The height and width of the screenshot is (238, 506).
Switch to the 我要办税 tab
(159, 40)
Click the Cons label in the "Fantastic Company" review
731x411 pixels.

------------

## GOAL
Rewrite the rows with every "label" changed to "tag" and nothing else altered.

## RESULT
The height and width of the screenshot is (238, 506).
Switch to the 我要办税 tab
(159, 40)
Click the Cons tag in the "Fantastic Company" review
731x411 pixels.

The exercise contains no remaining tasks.